The Space Between Waveland and Wonderland

The black, bayou mud in Mississippi...

It's been an interesting week and a half. I came home from ravished Mississippi to fall asleep, wake up and go to picture perfect Disneyland one day followed by a manicure/pedicure and screening of Narnia the next. What a strange and sudden transition that was.

I'll start by giving my opinion on The Chronicles of Narnia: The Lion, the Witch and the Wardrobe, since I know you're dying for it. To preface my thoughts on the movie, you must know that I am a tremendous fan of this series. I read them multiple times as a little girl and was so captured by the possibility of a magical world that I used to go to the back of my wooden wardrobe, close my eyes and pray as hard as I could that Jesus would make Narnia appear. I've since gotten over my bitterness. On top of that, as an adult, C.S. Lewis has to be the greatest literary and theological influence on my life (aside from the Bible). Suffice it to say, there were a few, deep expectations I had going into the theater.

But I tried as hard as I might to not expect too much, since that always seems to end in disappointment. My dear friend and I went to a child infested theater, hoping they wouldn't get too out of hand, and tried to stifle our excitement, as, you know, we're the adults in the room.

I'll skip to the good part: I loved it. It was just as fantastic and magical as I'd always imagined. The WETA Workshop boys have done it again. The animation was incredible, the acting was wonderful and the scenery was just as it should have been: breathtaking.

I fielded a few complaints entering the movie. My good friend and fellow Lewis buff told me he was dissatisfied with the witch. He had hoped she'd be more overtly evil. I, however, loved her portrayal. I thought it a little more evil--appearing as a kind, loving monarch and turning out to be Satan incarnate.

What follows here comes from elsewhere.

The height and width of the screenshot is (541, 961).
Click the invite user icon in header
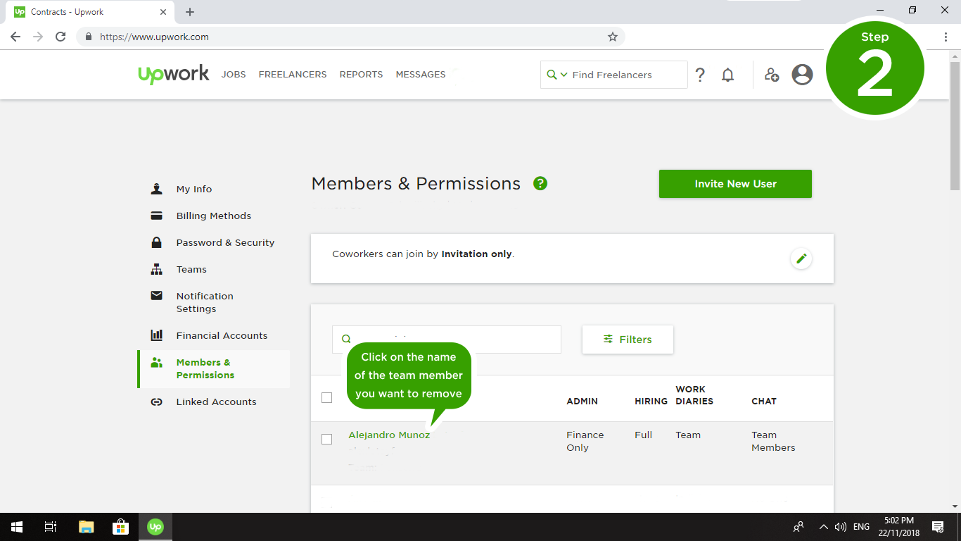[x=772, y=75]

I was a bit surprised that there wasn't a narrator. The reason being that I had become accustomed to hearing Lewis' voice in my head as I read those books. A great deal of context is given through the third person, but I thought the director did a great job of filling in the holes where that was concerned. The opening scene was one such instance of providing context for the viewers.

I don't want to give too much away in terms of details. All I'll say is that it is absolutely worth your money. I'm sure I'll see it at least once more in the theaters. I've also found out that it ranks third for 2005 weekend box office gross. I'm quite happy about that.

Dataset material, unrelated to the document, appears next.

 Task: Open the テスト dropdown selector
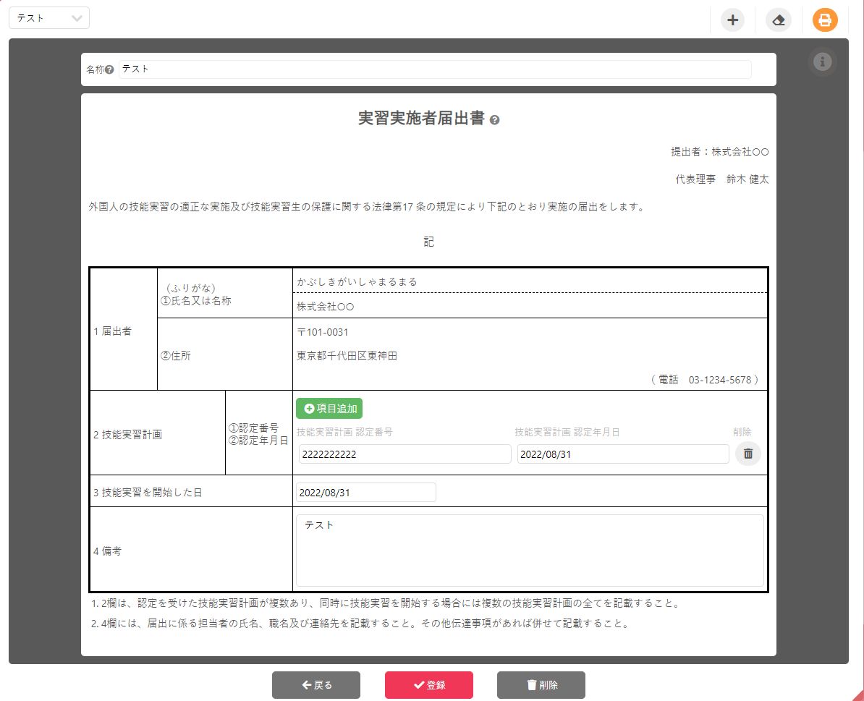click(x=49, y=18)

I've heard many say that Lewis would not have wanted his book to be adapted to film. I'm sure they're right, but I have to say that I sincerely believe that even he would be impressed. It was a beautiful film. I do hope, though, that people who have not read the books will be inspired to do so now. I'm sure Lewis would disagree with a film adaptation purely on the principle that children now may forego reading for watching a movie. I would fully agree with that concern. But I hope that doesn't become the case. My hope is that it's simply a supplement that fulfills the imagery inside the heads of millions of children and those who once were.

See the movie. And forgive my vague review, or endorsement. I'm still quite exhausted, so if there are any spelling errors or grammatical mistakes, I beg your pardon.

Posted by Portia at December 11, 2005 10:39 PM | TrackBack

I loved it too Portia, though my recollection of the book is much longer in the past than your; I thought it was pretty true to the original. I was pleasantly surprised that I enjoyed it as much as I did.

Posted by: Larry at December 12, 2005 05:39 AM

Just happened to find your blog by semi-accident. I'd like to know what you thought of the "middle" part, and your thoughts on how they changed the part of the story from when the children find the Beavers to the point that they first see Aslan.

I understand their desire to "jazz things up" and inject more action/drama into the middle of the film. In the book this part is an important anchor to the story, where the children who were hesitant to stay in Narnia were persuaded by the Beavers to help.

In particular, Mr. Beaver's description of Aslan was undercut, and their journey in the film was short and intense rather than long, somewhat difficult but not nearly so dangerous as described in the book. I suppose that's part of Hollywood and the need to add pizzazz.

Posted by: Spud at December 12, 2005 06:01 AM

I was expecting photos more along the lines of:
I got plastered and mud-wrestled like mad-woman today
Pictures of dried mud...not expected.

Oh and welcome back, you done did some good work.